[Problem] Within the entries below, the lines from the one with "Instruction: Sort table by Total column" through the one with "Task: Switch to line chart type" are to be set down exactly, both ends kept.
※ ※ ※
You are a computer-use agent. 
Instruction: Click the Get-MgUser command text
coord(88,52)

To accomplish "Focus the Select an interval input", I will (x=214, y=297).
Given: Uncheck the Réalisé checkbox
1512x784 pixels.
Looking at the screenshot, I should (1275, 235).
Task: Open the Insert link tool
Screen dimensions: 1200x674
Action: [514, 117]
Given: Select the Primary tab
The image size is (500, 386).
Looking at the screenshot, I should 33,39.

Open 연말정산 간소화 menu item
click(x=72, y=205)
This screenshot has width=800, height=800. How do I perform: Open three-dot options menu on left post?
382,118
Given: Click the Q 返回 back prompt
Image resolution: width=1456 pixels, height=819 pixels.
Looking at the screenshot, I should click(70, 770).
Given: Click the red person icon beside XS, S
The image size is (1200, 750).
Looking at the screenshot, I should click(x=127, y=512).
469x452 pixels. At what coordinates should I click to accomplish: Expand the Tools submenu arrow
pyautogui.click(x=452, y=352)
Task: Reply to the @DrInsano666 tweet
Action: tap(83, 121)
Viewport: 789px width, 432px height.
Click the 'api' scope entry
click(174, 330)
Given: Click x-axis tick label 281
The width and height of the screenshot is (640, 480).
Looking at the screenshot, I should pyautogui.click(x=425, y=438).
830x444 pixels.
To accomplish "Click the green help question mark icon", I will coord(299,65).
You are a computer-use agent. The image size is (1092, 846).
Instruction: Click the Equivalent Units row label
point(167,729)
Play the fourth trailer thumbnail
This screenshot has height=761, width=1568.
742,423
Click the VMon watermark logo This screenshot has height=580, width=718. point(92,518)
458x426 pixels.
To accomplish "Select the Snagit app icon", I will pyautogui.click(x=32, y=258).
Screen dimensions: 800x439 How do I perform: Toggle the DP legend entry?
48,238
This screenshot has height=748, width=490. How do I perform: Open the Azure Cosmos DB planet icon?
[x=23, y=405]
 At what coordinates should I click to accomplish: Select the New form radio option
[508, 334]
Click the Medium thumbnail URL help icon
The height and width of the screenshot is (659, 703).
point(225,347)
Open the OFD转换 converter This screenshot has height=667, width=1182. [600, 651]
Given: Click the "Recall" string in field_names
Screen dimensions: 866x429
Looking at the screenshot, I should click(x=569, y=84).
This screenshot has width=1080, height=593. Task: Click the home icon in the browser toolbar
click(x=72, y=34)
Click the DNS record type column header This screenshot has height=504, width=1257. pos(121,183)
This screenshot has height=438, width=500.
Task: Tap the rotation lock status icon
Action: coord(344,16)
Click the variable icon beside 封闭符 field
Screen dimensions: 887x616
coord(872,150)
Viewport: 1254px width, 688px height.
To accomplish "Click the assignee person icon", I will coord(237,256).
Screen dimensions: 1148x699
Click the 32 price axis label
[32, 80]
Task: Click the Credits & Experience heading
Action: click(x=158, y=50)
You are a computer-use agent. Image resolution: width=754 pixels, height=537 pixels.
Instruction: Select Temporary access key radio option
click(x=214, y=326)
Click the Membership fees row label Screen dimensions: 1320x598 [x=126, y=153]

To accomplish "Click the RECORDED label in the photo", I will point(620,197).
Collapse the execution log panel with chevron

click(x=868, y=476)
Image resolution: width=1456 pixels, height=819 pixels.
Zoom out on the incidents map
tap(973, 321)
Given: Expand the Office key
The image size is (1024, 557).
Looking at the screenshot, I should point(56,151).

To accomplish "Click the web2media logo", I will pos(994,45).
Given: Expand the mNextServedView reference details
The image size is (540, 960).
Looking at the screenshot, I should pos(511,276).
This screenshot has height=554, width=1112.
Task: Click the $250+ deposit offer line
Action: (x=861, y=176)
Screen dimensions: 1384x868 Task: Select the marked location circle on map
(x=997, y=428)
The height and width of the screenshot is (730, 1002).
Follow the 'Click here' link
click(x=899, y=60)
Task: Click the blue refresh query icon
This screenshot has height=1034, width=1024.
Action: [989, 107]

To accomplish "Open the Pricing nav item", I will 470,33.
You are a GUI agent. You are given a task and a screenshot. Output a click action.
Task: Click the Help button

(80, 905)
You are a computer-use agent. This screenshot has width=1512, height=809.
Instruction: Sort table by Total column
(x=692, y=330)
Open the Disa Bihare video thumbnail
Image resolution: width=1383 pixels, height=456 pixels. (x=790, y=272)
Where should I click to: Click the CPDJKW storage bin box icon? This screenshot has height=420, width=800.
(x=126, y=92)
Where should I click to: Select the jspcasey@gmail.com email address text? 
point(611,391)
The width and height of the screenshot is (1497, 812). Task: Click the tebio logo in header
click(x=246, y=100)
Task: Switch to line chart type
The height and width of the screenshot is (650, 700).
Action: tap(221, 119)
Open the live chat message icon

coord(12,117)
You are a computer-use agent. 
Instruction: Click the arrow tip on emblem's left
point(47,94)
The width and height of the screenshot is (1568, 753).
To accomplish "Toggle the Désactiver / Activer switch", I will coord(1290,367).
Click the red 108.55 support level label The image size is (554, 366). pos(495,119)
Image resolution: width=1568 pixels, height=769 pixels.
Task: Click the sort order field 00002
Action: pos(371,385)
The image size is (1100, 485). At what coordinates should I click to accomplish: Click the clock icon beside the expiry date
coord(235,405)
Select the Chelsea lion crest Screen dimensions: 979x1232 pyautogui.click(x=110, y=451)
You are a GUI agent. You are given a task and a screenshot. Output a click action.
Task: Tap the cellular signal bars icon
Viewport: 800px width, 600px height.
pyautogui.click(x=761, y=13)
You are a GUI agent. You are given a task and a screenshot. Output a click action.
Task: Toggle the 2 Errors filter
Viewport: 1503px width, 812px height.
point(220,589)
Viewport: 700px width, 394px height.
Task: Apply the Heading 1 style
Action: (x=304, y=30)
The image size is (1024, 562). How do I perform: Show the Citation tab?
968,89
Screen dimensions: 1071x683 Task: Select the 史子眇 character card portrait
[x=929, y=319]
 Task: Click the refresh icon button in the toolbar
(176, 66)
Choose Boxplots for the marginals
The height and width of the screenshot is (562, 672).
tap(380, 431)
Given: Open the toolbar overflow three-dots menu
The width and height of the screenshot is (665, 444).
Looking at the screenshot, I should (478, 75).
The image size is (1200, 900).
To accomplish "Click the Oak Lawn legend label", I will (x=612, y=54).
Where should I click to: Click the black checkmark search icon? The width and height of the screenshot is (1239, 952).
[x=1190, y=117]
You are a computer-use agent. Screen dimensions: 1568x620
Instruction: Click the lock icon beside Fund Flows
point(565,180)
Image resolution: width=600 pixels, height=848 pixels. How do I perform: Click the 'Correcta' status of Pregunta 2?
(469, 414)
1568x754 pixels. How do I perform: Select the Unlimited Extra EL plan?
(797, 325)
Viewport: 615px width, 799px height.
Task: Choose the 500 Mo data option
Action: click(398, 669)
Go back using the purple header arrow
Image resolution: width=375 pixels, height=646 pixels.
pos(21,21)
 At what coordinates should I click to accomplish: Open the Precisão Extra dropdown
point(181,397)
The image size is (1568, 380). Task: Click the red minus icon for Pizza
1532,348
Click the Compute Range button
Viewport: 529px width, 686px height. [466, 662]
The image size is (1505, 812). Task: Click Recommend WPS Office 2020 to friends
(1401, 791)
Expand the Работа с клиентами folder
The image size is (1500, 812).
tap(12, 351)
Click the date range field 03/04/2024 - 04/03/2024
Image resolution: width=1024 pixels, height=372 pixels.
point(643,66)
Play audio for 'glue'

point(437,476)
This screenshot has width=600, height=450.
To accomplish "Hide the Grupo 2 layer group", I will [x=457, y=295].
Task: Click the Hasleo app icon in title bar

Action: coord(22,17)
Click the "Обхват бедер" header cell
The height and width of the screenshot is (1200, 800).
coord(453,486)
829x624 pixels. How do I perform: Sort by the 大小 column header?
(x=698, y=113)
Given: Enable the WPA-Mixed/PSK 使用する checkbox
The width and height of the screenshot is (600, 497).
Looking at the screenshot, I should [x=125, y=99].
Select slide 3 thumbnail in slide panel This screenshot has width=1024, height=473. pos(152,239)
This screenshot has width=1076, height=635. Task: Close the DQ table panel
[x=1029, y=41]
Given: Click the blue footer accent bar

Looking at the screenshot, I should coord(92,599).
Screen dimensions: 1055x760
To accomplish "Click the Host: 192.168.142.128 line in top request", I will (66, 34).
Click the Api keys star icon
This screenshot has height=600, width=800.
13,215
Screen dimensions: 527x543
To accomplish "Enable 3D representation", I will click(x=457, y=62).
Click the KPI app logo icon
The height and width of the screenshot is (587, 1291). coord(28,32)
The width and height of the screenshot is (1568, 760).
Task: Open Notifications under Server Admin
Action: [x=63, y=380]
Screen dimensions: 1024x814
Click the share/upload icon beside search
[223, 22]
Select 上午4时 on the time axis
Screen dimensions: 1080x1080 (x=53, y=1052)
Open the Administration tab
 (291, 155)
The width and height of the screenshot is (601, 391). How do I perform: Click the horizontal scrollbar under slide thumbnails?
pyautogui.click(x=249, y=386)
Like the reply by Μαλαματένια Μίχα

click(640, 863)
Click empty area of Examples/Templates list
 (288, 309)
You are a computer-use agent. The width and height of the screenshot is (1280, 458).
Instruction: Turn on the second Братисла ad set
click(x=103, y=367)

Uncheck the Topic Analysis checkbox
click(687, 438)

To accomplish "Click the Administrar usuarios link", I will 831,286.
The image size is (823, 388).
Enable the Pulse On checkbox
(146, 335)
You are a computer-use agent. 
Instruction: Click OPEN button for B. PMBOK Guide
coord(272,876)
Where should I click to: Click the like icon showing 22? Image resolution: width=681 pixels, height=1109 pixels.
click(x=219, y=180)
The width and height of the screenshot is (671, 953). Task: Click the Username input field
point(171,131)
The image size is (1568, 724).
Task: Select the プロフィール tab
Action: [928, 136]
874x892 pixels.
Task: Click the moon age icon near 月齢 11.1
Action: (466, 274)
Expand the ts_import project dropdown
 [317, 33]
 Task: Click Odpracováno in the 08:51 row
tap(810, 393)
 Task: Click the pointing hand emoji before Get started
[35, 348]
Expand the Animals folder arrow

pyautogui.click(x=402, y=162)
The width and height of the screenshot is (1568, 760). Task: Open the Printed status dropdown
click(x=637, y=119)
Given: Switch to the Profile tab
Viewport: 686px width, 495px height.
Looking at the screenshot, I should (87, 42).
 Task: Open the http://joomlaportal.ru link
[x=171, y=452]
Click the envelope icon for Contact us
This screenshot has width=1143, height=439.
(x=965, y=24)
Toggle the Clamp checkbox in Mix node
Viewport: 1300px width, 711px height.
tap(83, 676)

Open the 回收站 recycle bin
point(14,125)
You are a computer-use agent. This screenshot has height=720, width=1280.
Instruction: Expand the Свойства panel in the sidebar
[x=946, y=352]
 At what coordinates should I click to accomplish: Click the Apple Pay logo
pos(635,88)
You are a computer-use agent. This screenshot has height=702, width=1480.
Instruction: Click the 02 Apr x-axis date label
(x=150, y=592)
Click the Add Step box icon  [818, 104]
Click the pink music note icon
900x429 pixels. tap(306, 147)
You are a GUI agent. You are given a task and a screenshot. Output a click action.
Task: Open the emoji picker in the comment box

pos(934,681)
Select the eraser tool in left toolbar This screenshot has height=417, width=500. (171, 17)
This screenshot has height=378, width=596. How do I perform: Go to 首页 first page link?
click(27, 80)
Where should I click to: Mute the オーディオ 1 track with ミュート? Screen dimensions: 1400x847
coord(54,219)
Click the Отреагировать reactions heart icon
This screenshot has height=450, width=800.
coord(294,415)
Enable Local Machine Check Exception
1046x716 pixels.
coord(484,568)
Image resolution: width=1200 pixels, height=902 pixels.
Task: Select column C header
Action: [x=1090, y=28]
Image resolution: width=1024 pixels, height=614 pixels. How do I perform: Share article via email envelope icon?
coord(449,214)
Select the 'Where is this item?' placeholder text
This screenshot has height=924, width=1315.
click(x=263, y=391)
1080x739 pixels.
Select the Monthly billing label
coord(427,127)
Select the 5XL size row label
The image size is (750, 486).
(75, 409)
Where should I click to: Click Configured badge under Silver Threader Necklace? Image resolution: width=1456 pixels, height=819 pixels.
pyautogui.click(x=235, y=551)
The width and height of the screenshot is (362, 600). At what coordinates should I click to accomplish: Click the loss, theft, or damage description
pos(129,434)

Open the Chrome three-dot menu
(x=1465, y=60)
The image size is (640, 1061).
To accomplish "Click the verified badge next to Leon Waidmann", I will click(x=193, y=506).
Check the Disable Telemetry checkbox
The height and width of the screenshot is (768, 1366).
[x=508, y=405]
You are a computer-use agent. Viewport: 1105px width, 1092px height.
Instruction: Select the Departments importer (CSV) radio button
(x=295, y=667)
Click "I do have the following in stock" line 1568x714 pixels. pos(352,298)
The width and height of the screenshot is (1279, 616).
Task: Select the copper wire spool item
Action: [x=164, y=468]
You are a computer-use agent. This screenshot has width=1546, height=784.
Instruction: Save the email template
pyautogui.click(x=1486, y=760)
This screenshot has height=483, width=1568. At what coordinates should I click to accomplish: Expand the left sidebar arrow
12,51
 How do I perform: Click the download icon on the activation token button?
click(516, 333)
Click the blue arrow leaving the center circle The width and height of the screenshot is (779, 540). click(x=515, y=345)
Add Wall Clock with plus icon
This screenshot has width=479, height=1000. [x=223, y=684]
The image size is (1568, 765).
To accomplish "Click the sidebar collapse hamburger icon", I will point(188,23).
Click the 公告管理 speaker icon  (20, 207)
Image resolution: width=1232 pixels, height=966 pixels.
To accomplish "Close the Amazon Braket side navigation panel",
※ ※ ※
[Response]
Instruction: Sort table by Total column
(x=692, y=330)
Open the Disa Bihare video thumbnail
Image resolution: width=1383 pixels, height=456 pixels. (x=790, y=272)
Where should I click to: Click the CPDJKW storage bin box icon? This screenshot has height=420, width=800.
(x=126, y=92)
Where should I click to: Select the jspcasey@gmail.com email address text? 
point(611,391)
The width and height of the screenshot is (1497, 812). Task: Click the tebio logo in header
click(x=246, y=100)
Task: Switch to line chart type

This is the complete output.